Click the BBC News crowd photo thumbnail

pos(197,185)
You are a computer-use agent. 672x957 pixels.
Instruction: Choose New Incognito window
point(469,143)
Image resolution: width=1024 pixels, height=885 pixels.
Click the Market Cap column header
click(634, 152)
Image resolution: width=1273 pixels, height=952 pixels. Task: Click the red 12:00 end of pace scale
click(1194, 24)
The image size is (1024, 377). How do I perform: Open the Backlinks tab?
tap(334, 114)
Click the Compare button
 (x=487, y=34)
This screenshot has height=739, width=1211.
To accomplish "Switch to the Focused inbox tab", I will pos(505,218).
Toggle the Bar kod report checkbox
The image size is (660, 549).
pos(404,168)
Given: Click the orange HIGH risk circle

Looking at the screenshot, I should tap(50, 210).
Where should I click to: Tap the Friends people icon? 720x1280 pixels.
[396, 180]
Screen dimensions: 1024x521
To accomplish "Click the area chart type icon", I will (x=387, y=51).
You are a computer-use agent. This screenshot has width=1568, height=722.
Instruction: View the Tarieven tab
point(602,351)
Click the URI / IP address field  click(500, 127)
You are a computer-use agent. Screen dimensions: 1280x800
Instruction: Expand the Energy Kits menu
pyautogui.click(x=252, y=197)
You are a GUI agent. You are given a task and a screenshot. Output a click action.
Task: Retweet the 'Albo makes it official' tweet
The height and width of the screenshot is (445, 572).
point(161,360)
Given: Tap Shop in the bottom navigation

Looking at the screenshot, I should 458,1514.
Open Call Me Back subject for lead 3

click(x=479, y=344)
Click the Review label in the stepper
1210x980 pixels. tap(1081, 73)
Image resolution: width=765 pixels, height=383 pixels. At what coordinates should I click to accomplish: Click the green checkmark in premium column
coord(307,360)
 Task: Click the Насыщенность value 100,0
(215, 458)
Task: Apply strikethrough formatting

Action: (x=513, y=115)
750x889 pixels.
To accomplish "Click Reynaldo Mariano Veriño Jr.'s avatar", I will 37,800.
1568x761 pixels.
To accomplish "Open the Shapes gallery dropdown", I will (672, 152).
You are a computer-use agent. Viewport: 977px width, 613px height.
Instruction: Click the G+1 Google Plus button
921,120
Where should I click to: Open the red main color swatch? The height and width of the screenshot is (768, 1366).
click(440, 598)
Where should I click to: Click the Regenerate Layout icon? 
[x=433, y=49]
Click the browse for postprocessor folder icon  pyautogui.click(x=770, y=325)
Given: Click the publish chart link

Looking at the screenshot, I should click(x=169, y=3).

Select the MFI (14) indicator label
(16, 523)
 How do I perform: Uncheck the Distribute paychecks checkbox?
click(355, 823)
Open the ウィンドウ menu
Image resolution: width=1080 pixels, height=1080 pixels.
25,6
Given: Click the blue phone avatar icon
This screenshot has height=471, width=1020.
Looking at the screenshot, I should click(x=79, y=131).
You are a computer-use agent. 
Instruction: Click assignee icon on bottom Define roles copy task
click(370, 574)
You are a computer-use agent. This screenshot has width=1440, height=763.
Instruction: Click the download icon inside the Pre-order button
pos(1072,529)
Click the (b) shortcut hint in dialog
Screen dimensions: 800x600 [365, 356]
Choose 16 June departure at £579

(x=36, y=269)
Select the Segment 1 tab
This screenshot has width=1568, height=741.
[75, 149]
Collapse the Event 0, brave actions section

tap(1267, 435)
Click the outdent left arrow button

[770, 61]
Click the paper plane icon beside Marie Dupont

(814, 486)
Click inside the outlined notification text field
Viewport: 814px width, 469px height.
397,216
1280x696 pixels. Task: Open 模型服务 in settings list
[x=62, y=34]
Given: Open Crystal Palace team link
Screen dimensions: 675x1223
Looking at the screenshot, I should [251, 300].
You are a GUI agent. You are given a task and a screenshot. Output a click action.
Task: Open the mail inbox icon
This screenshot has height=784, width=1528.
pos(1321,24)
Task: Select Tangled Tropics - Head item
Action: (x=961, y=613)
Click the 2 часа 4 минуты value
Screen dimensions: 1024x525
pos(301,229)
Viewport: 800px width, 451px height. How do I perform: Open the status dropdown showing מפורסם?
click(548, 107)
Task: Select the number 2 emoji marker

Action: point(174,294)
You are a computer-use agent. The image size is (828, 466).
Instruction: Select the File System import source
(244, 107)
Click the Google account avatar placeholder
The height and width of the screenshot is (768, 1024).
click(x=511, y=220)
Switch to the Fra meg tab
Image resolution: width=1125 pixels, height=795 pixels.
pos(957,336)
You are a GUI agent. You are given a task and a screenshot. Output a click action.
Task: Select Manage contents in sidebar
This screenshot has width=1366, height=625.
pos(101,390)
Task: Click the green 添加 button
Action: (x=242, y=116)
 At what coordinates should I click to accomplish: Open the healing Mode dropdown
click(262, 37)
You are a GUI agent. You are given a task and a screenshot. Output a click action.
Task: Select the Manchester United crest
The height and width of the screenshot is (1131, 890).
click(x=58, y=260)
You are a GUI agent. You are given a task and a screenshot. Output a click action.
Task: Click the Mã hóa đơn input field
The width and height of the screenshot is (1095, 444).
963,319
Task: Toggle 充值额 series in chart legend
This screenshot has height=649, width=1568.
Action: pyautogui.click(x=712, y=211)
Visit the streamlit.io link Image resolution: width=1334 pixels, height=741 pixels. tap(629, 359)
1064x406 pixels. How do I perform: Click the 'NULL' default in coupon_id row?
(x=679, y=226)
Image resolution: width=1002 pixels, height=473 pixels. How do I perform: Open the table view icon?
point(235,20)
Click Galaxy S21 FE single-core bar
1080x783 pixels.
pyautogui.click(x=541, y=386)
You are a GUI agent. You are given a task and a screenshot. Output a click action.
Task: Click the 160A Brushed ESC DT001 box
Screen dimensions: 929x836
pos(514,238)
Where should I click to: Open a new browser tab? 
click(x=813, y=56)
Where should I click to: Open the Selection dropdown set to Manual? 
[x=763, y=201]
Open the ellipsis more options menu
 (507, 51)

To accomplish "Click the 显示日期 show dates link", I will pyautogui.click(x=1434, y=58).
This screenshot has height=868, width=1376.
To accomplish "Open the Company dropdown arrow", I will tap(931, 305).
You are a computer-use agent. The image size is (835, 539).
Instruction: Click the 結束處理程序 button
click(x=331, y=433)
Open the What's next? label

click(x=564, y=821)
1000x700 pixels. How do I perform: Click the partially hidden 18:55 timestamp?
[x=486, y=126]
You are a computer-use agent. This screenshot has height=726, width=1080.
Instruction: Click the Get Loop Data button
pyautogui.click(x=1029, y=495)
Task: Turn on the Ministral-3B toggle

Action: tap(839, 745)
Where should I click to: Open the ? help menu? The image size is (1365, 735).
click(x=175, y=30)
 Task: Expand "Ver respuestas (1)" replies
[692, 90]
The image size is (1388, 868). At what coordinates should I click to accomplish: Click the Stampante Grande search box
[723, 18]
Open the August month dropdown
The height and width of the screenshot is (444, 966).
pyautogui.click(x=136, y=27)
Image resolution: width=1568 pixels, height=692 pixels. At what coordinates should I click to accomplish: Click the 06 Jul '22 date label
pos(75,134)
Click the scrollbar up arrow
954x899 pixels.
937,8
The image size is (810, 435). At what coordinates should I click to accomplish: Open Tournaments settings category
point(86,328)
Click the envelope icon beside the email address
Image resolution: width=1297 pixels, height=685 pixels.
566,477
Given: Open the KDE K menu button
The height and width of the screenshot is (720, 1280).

» **Assignment**
Print the listing in full, exactly as given.

» **Your response**
Click the BBC News crowd photo thumbnail

pos(197,185)
You are a computer-use agent. 672x957 pixels.
Instruction: Choose New Incognito window
point(469,143)
Image resolution: width=1024 pixels, height=885 pixels.
Click the Market Cap column header
click(634, 152)
Image resolution: width=1273 pixels, height=952 pixels. Task: Click the red 12:00 end of pace scale
click(1194, 24)
The image size is (1024, 377). How do I perform: Open the Backlinks tab?
tap(334, 114)
Click the Compare button
 (x=487, y=34)
This screenshot has height=739, width=1211.
To accomplish "Switch to the Focused inbox tab", I will pos(505,218).
Toggle the Bar kod report checkbox
The image size is (660, 549).
pos(404,168)
Given: Click the orange HIGH risk circle

Looking at the screenshot, I should tap(50, 210).
Where should I click to: Tap the Friends people icon? 720x1280 pixels.
[396, 180]
Screen dimensions: 1024x521
To accomplish "Click the area chart type icon", I will (x=387, y=51).
You are a computer-use agent. This screenshot has width=1568, height=722.
Instruction: View the Tarieven tab
point(602,351)
Click the URI / IP address field  click(500, 127)
You are a computer-use agent. Screen dimensions: 1280x800
Instruction: Expand the Energy Kits menu
pyautogui.click(x=252, y=197)
You are a GUI agent. You are given a task and a screenshot. Output a click action.
Task: Retweet the 'Albo makes it official' tweet
The height and width of the screenshot is (445, 572).
point(161,360)
Given: Tap Shop in the bottom navigation

Looking at the screenshot, I should 458,1514.
Open Call Me Back subject for lead 3

click(x=479, y=344)
Click the Review label in the stepper
1210x980 pixels. tap(1081, 73)
Image resolution: width=765 pixels, height=383 pixels. At what coordinates should I click to accomplish: Click the green checkmark in premium column
coord(307,360)
 Task: Click the Насыщенность value 100,0
(215, 458)
Task: Apply strikethrough formatting

Action: (x=513, y=115)
750x889 pixels.
To accomplish "Click Reynaldo Mariano Veriño Jr.'s avatar", I will 37,800.
1568x761 pixels.
To accomplish "Open the Shapes gallery dropdown", I will (672, 152).
You are a computer-use agent. Viewport: 977px width, 613px height.
Instruction: Click the G+1 Google Plus button
921,120
Where should I click to: Open the red main color swatch? The height and width of the screenshot is (768, 1366).
click(440, 598)
Where should I click to: Click the Regenerate Layout icon? 
[x=433, y=49]
Click the browse for postprocessor folder icon  pyautogui.click(x=770, y=325)
Given: Click the publish chart link

Looking at the screenshot, I should click(x=169, y=3).

Select the MFI (14) indicator label
(16, 523)
 How do I perform: Uncheck the Distribute paychecks checkbox?
click(355, 823)
Open the ウィンドウ menu
Image resolution: width=1080 pixels, height=1080 pixels.
25,6
Given: Click the blue phone avatar icon
This screenshot has height=471, width=1020.
Looking at the screenshot, I should click(x=79, y=131).
You are a computer-use agent. 
Instruction: Click assignee icon on bottom Define roles copy task
click(370, 574)
You are a computer-use agent. This screenshot has width=1440, height=763.
Instruction: Click the download icon inside the Pre-order button
pos(1072,529)
Click the (b) shortcut hint in dialog
Screen dimensions: 800x600 [365, 356]
Choose 16 June departure at £579

(x=36, y=269)
Select the Segment 1 tab
This screenshot has width=1568, height=741.
[75, 149]
Collapse the Event 0, brave actions section

tap(1267, 435)
Click the outdent left arrow button

[770, 61]
Click the paper plane icon beside Marie Dupont

(814, 486)
Click inside the outlined notification text field
Viewport: 814px width, 469px height.
397,216
1280x696 pixels. Task: Open 模型服务 in settings list
[x=62, y=34]
Given: Open Crystal Palace team link
Screen dimensions: 675x1223
Looking at the screenshot, I should [251, 300].
You are a GUI agent. You are given a task and a screenshot. Output a click action.
Task: Open the mail inbox icon
This screenshot has height=784, width=1528.
pos(1321,24)
Task: Select Tangled Tropics - Head item
Action: (x=961, y=613)
Click the 2 часа 4 минуты value
Screen dimensions: 1024x525
pos(301,229)
Viewport: 800px width, 451px height. How do I perform: Open the status dropdown showing מפורסם?
click(548, 107)
Task: Select the number 2 emoji marker

Action: point(174,294)
You are a computer-use agent. The image size is (828, 466).
Instruction: Select the File System import source
(244, 107)
Click the Google account avatar placeholder
The height and width of the screenshot is (768, 1024).
click(x=511, y=220)
Switch to the Fra meg tab
Image resolution: width=1125 pixels, height=795 pixels.
pos(957,336)
You are a GUI agent. You are given a task and a screenshot. Output a click action.
Task: Select Manage contents in sidebar
This screenshot has width=1366, height=625.
pos(101,390)
Task: Click the green 添加 button
Action: (x=242, y=116)
 At what coordinates should I click to accomplish: Open the healing Mode dropdown
click(262, 37)
You are a GUI agent. You are given a task and a screenshot. Output a click action.
Task: Select the Manchester United crest
The height and width of the screenshot is (1131, 890).
click(x=58, y=260)
You are a GUI agent. You are given a task and a screenshot. Output a click action.
Task: Click the Mã hóa đơn input field
The width and height of the screenshot is (1095, 444).
963,319
Task: Toggle 充值额 series in chart legend
This screenshot has height=649, width=1568.
Action: pyautogui.click(x=712, y=211)
Visit the streamlit.io link Image resolution: width=1334 pixels, height=741 pixels. tap(629, 359)
1064x406 pixels. How do I perform: Click the 'NULL' default in coupon_id row?
(x=679, y=226)
Image resolution: width=1002 pixels, height=473 pixels. How do I perform: Open the table view icon?
point(235,20)
Click Galaxy S21 FE single-core bar
1080x783 pixels.
pyautogui.click(x=541, y=386)
You are a GUI agent. You are given a task and a screenshot. Output a click action.
Task: Click the 160A Brushed ESC DT001 box
Screen dimensions: 929x836
pos(514,238)
Where should I click to: Open a new browser tab? 
click(x=813, y=56)
Where should I click to: Open the Selection dropdown set to Manual? 
[x=763, y=201]
Open the ellipsis more options menu
 (507, 51)

To accomplish "Click the 显示日期 show dates link", I will pyautogui.click(x=1434, y=58).
This screenshot has height=868, width=1376.
To accomplish "Open the Company dropdown arrow", I will tap(931, 305).
You are a computer-use agent. The image size is (835, 539).
Instruction: Click the 結束處理程序 button
click(x=331, y=433)
Open the What's next? label

click(x=564, y=821)
1000x700 pixels. How do I perform: Click the partially hidden 18:55 timestamp?
[x=486, y=126]
You are a computer-use agent. This screenshot has height=726, width=1080.
Instruction: Click the Get Loop Data button
pyautogui.click(x=1029, y=495)
Task: Turn on the Ministral-3B toggle

Action: tap(839, 745)
Where should I click to: Open the ? help menu? The image size is (1365, 735).
click(x=175, y=30)
 Task: Expand "Ver respuestas (1)" replies
[692, 90]
The image size is (1388, 868). At what coordinates should I click to accomplish: Click the Stampante Grande search box
[723, 18]
Open the August month dropdown
The height and width of the screenshot is (444, 966).
pyautogui.click(x=136, y=27)
Image resolution: width=1568 pixels, height=692 pixels. At what coordinates should I click to accomplish: Click the 06 Jul '22 date label
pos(75,134)
Click the scrollbar up arrow
954x899 pixels.
937,8
The image size is (810, 435). At what coordinates should I click to accomplish: Open Tournaments settings category
point(86,328)
Click the envelope icon beside the email address
Image resolution: width=1297 pixels, height=685 pixels.
566,477
Given: Open the KDE K menu button
The height and width of the screenshot is (720, 1280).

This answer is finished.